3. The capital budgeting process consists of five steps:
1. Proposal generation. Proposals for new investment projects
are made at all levels within a business organization and are
reviewed by finance personnel.
2. Review and analysis. Financial managers perform formal
review and analysis to assess the merits of investment
proposals
3. Decision making. Firms typically delegate capital
expenditure decision making on the basis of dollar limits.
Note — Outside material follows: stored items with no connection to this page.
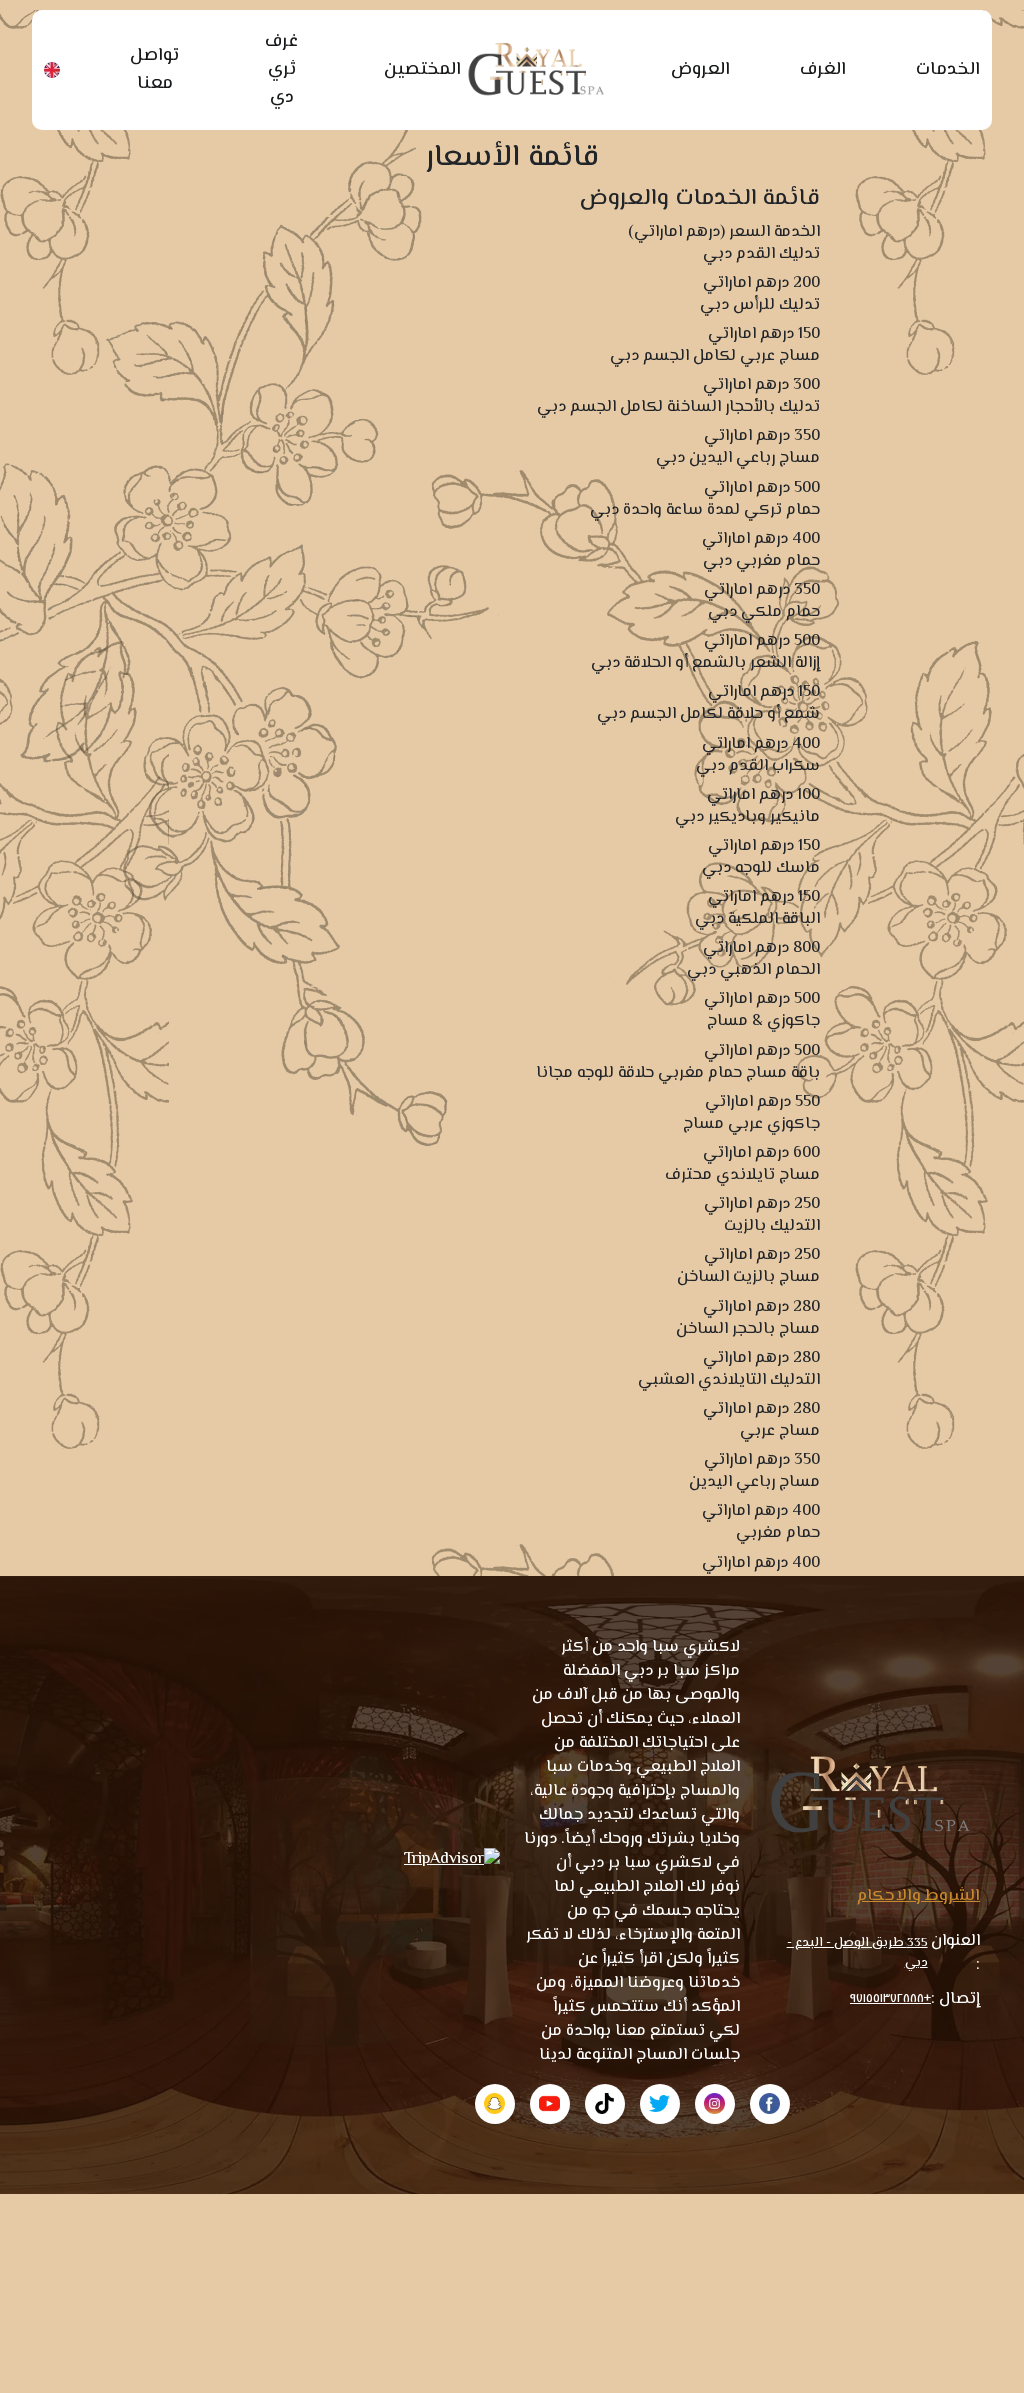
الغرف (823, 70)
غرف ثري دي (281, 70)
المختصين (422, 70)
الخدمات (948, 70)
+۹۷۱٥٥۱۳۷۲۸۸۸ (890, 1999)
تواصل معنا (154, 70)
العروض (700, 70)
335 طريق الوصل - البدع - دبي (857, 1953)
4. Implementation. Following approval, expenditures are made
and projects implemented. Expenditures for a large project
often occur in phases.
5. Follow-up. Results are monitored and actual costs and
benefits are compared with those that were expected. Action
may be required if actual outcomes differ from projected
ones.
4. Types of Investment Decision
Accept – Reject Decision
Mutually Exclusive Project Decision
Capital Rationing Decision
5. Capital Budgeting Evaluation Techniques
Non –discounting techniques
Ignores the time value of money
1) Average Rate Return /Accounting
rate of return (ARR)
2) Pay back period (PBP)
Discounting techniques
Considers the time value of money
1) Net present value (NPV)
2) Internal Rate of Return (IRR)
3) Profit index or Benefit –cost
Ratio (BCR)
6. Pay Back Period
Pay Back Period (PBP): It refers to the number of years required to
recover the initial investment in the form of cumulative cash inflows.
Decision Criterion:
If actual PBP is less than standard PBP accept the project and vice versa.
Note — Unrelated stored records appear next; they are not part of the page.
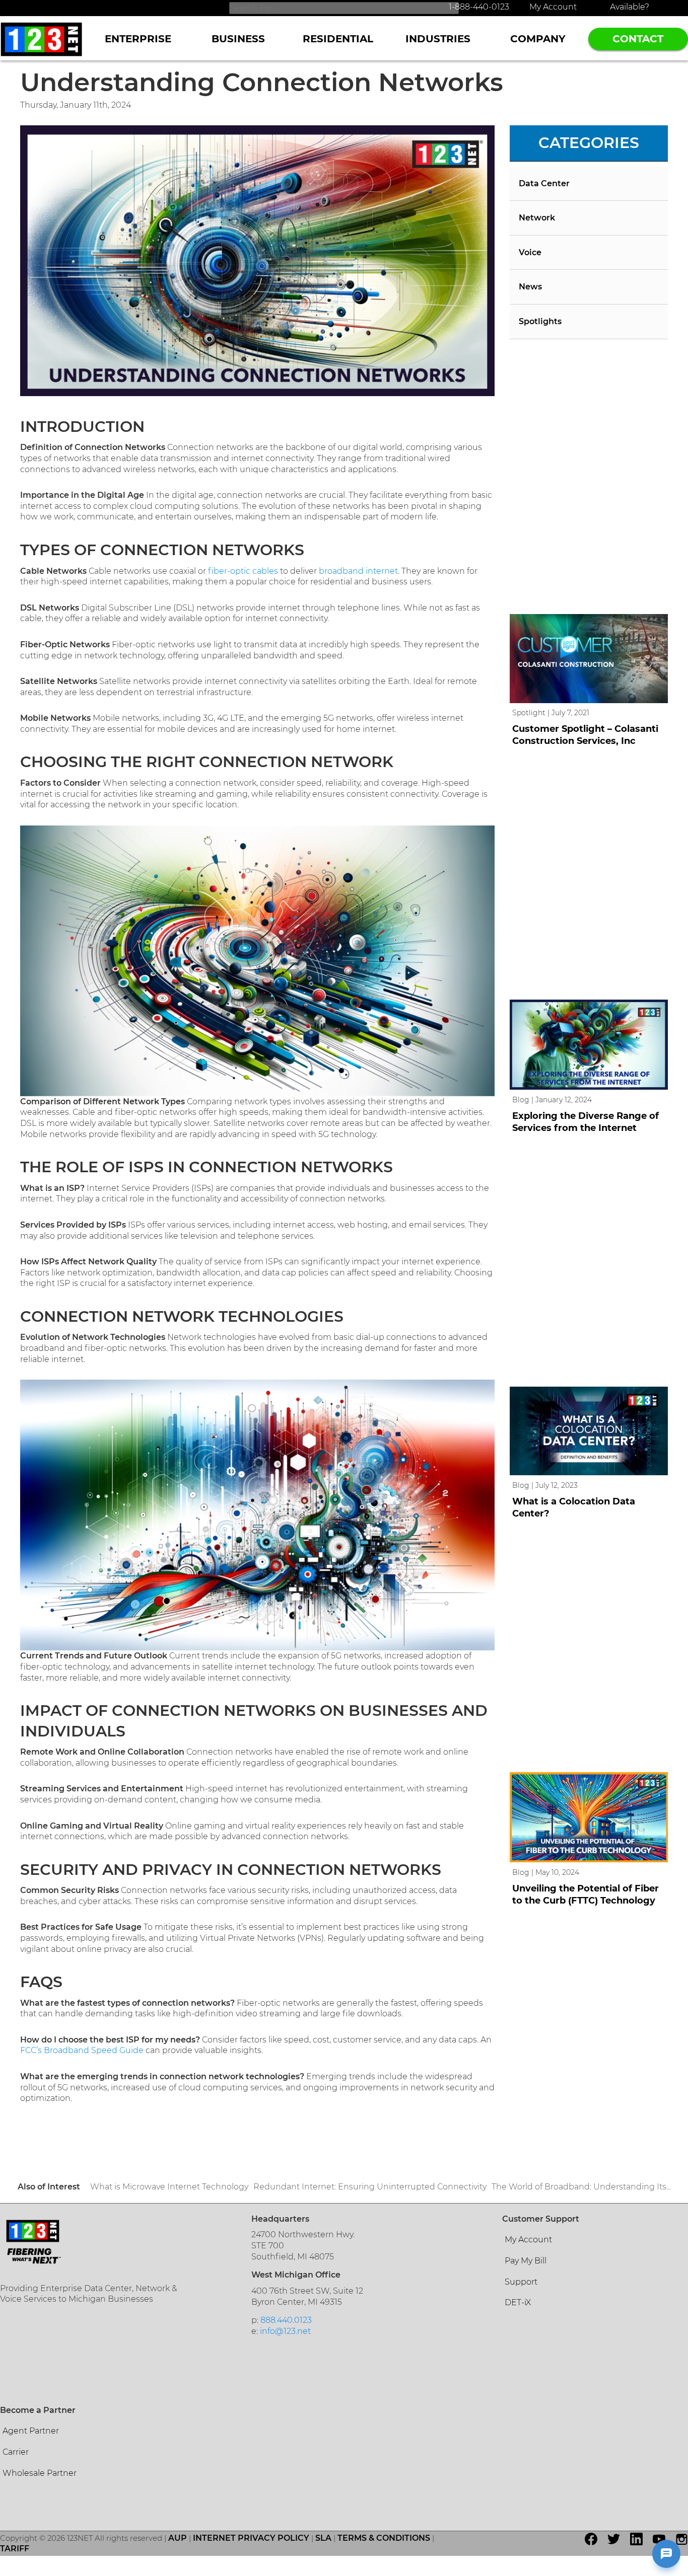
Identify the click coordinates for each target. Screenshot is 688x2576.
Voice (530, 252)
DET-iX (518, 2302)
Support (521, 2282)
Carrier (16, 2452)
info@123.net (285, 2331)
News (530, 286)
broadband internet (358, 571)
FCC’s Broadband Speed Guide (82, 2050)
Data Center (544, 183)
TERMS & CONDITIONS (383, 2538)
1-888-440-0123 (479, 7)
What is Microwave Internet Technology (169, 2186)
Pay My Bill (525, 2260)
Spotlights (540, 321)
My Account (553, 7)
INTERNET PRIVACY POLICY (251, 2538)
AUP (177, 2538)
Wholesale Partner (40, 2473)
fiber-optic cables (243, 571)
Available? (629, 7)
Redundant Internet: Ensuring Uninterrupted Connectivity (370, 2186)
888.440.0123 (286, 2320)
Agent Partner (31, 2431)
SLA (323, 2538)
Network (537, 217)
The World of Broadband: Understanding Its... (581, 2186)
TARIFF (14, 2548)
7. 1. PBP = Net Cash Outflow / Net Cash Inflow
2. PBP = A + (NCO – C)/D
8. A company is interested to invest Tk 50,000 in a project. It is expected that the
project would have a life five years. The cash flows from the project in
different years would be as follows-
Year Cash flows (TK)
1 20,000
2 18,000
3 25000
4 27000
5 28000
Calculate Pay back Period.
9. Discounting Techniques :
Under discounted cash flow techniques, the future net cash flows generated by
a capital project are discounted to ascertain their present values .
NPV: Net Present Value
Under NPV method future cash flows are discounted at minimum required rate
of return of the project and then deduct it from initial out lay to arrive at the
NPV of the project .
NPV = PV (Benefits) – Initial investment
Decision criteria:
1) Accept if NPV > 0
2) Reject if NPV < 0
3) May accept or Reject if NPV = 0
10. The Internal Rate of Return (IRR) is a sophisticated
capital budgeting technique; the discount rate that
equates the NPV of an investment opportunity with $0
(because the present value of cash inflows equals the
initial investment); it is the rate of return that the firm
will earn if it invests in the project and receives the given
cash inflows.
Decision criteria:
If the IRR is greater than the cost of capital, accept the project.
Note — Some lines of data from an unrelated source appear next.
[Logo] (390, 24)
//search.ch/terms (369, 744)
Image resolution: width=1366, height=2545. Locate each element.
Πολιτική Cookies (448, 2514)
If the IRR is less than the cost of capital, reject the project.
11. A company is interested to invest Tk 50,000 in a project. It is expected that the project would
have a life five years. The cash flows from the project in different years would be as
follows-
Year Cash flows (TK)
1 20,000
2 18,000
3 25000
4 27000
5 28000
Depreciation should be charged on a straight line basis and salvage value TK 5000. The cost
of capital is 10%. The company’s tax rate is 40%. Calculate NPV.
12. Problem:
Bonna Co. considering the following project at the beginning of 2007.. The particulars of expected
net profit before tax are given below-
. The company cost of capital @10%. The rates of Tax @45%. The project
will be depreciated on a straight line method. Calculate NPV
Particulars Project-A
Initial Investment TK 1,00,000
EBIT
2007 26,000
2008 30,000
2009 32,000
2010 35,000
2011 40,000
Salvage value 10,000
13. A company ltd is considering the purchase of a new machine. Two alternative machines
have been suggested, each having an initial cost of TK 4,00,000, estimated salvage
value TK 50,000. Earnings before tax are expected to be as follows. The company has a
required rate of return of 10%.Which machine would be bought. Use NPV and IRR
method
Year Project-A Project-B
1 80,000 1,20,000
2 1,20,000 1,60,000
3 1,60,000 2,00,000
4 2,40,000 1,20,000
5 1,60,000 80,000
Company uses straight line method, tax rate 50%. Calculate NPV, ARR, PI, PBP.